## Aim of the task
Check each line of the data for "green", and copy the ones that have it.

─── Record set

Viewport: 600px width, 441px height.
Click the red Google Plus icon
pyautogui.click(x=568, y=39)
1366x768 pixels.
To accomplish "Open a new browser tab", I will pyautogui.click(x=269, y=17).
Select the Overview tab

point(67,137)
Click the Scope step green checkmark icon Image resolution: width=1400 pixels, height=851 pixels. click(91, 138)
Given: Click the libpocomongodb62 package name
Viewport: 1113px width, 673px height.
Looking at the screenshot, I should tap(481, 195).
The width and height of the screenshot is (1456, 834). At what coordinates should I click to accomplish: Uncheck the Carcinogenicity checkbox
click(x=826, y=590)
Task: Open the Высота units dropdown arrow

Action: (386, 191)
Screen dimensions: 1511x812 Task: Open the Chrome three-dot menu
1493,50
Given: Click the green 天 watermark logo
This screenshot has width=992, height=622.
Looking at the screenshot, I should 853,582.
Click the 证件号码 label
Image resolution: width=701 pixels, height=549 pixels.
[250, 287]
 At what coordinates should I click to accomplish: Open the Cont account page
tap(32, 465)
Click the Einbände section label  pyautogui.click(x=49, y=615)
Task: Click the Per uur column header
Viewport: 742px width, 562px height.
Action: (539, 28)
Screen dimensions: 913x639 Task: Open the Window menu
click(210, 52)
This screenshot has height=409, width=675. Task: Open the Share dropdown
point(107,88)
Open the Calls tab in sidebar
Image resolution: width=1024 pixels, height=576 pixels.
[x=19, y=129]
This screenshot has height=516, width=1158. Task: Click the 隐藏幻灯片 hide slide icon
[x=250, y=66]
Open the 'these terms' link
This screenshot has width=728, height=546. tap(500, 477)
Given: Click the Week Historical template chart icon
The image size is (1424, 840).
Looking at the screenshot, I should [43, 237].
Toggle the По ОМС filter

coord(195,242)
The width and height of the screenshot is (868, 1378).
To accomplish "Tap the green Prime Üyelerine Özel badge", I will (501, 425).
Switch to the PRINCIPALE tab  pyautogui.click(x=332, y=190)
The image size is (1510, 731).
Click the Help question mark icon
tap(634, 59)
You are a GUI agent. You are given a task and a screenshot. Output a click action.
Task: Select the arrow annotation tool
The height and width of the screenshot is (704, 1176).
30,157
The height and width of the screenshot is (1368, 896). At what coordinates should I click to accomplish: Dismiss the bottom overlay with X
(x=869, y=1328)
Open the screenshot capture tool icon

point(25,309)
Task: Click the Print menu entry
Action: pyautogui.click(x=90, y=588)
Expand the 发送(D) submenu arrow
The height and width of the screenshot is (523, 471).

──────

## Result of the exercise
Click the Scope step green checkmark icon Image resolution: width=1400 pixels, height=851 pixels. click(91, 138)
Given: Click the green 天 watermark logo
To accomplish "Tap the green Prime Üyelerine Özel badge", I will (501, 425).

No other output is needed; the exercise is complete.